**EXERCISE REQUIREMENTS**:
In the material below, the lines from the one containing "MG Higgins (99, 1672)" through the one containing "Kidlit.com (304, 751)" are to be given again exactly, ends included, and no others.

━━━━━ SOURCE DATA ━━━━━

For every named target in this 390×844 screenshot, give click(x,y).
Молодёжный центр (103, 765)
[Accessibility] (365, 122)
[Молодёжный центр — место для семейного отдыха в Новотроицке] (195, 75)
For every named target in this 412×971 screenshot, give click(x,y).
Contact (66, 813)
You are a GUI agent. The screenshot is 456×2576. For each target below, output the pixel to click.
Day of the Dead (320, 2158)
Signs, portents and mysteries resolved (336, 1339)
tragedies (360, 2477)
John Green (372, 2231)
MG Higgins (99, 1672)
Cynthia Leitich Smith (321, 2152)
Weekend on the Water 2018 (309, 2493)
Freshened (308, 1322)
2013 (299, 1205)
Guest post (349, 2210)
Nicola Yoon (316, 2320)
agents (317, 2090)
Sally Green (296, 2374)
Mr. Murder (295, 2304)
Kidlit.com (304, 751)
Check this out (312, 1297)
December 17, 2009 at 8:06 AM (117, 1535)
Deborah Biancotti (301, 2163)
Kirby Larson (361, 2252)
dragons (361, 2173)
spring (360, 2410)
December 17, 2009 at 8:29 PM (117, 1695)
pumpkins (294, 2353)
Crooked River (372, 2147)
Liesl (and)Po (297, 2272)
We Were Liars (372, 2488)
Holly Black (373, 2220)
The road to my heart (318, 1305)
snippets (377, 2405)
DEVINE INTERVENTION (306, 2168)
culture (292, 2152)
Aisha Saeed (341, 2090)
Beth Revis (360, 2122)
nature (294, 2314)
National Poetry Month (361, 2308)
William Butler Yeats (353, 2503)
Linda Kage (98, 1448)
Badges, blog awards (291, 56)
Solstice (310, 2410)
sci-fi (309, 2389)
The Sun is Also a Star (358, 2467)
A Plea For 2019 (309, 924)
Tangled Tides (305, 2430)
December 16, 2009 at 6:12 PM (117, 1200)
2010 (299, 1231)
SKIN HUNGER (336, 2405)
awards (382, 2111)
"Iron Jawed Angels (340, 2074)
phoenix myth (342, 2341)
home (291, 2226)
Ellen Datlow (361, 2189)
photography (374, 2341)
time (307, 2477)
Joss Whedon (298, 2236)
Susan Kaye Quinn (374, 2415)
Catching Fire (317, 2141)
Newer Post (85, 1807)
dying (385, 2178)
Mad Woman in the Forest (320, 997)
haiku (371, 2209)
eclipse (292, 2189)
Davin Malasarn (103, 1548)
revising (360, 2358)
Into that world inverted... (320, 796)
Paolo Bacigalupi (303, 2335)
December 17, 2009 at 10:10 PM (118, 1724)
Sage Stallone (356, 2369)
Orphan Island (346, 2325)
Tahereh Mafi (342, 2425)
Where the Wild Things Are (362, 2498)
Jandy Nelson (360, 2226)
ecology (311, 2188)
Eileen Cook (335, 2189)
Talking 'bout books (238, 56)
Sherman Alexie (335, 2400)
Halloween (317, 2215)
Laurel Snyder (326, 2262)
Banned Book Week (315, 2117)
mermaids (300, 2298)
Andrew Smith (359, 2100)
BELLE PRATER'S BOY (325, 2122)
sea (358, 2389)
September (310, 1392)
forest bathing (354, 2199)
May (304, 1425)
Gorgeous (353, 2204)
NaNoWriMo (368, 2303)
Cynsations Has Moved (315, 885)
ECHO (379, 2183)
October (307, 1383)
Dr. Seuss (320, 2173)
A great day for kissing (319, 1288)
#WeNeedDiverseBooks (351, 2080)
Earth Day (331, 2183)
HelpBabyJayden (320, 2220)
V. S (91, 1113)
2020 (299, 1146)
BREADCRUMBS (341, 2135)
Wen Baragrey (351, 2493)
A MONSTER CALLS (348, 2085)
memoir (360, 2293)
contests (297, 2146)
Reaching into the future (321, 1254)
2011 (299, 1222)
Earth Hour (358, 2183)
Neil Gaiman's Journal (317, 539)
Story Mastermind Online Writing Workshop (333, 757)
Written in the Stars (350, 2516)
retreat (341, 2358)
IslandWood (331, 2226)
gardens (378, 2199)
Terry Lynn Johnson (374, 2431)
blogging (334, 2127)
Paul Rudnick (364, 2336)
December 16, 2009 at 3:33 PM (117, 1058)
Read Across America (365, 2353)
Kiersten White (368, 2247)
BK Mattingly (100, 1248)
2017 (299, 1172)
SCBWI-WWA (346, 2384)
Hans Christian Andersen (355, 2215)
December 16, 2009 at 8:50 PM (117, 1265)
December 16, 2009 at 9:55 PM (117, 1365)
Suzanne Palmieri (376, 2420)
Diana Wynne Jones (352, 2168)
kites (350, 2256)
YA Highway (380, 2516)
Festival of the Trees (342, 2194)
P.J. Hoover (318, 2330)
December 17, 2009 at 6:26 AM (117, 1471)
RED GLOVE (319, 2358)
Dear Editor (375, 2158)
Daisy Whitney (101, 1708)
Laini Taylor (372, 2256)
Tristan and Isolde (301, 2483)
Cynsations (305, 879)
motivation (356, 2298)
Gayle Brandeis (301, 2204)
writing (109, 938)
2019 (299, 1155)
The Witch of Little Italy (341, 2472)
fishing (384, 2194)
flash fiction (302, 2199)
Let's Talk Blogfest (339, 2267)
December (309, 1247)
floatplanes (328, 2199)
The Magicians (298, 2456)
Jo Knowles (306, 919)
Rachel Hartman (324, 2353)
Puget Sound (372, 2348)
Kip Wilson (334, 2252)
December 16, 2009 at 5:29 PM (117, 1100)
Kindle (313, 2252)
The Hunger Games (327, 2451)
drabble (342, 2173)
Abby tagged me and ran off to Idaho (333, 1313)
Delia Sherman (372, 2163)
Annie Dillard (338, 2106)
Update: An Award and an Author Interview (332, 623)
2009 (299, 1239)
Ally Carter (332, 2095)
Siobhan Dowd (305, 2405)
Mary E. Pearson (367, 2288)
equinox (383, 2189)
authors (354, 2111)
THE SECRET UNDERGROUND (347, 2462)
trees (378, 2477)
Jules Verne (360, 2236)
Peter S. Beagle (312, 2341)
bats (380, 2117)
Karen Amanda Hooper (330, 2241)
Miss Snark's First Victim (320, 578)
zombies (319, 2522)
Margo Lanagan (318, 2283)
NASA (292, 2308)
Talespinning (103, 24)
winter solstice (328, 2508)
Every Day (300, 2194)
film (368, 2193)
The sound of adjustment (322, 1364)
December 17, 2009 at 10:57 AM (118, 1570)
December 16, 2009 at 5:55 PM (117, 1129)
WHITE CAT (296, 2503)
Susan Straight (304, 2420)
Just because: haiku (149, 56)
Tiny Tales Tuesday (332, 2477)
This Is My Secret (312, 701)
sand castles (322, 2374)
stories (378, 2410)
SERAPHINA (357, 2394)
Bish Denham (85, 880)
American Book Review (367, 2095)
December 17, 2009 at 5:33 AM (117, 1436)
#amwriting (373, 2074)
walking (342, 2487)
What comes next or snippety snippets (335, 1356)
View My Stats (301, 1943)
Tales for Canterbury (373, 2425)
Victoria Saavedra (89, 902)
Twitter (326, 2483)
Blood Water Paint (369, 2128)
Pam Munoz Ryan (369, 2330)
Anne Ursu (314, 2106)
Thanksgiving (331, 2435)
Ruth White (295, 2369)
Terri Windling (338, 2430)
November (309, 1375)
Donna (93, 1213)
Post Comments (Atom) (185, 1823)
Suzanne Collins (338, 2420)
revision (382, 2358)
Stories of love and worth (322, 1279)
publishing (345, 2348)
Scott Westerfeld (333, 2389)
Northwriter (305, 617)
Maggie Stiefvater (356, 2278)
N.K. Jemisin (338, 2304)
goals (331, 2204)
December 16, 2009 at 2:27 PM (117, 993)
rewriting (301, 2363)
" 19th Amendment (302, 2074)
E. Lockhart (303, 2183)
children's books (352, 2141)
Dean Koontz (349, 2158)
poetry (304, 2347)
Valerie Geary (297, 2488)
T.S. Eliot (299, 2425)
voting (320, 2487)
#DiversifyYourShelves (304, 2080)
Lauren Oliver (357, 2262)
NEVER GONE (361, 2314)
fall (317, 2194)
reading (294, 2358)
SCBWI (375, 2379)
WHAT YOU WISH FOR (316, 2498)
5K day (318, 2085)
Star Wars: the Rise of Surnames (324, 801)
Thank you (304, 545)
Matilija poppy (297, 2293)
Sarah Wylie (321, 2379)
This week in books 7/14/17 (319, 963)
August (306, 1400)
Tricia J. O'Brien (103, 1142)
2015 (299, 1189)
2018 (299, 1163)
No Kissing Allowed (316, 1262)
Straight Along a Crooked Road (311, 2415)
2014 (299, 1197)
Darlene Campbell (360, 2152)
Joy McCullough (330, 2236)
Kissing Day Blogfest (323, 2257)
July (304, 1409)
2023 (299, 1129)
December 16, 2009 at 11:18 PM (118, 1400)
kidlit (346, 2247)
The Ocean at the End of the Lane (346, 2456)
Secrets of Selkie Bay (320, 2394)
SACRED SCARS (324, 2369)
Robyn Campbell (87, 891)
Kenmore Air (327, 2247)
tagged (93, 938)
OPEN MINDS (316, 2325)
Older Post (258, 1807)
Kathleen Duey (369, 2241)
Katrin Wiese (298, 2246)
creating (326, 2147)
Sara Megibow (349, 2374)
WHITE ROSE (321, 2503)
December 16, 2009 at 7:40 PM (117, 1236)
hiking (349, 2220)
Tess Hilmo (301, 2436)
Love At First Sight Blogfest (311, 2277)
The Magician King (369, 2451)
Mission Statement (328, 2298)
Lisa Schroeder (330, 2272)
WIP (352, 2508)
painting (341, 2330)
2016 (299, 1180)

━━━━━

**ANSWER TO THE PROBLEM**:
MG Higgins (99, 1672)
Cynthia Leitich Smith (321, 2152)
Weekend on the Water 2018 (309, 2493)
Freshened (308, 1322)
2013 (299, 1205)
Guest post (349, 2210)
Nicola Yoon (316, 2320)
agents (317, 2090)
Sally Green (296, 2374)
Mr. Murder (295, 2304)
Kidlit.com (304, 751)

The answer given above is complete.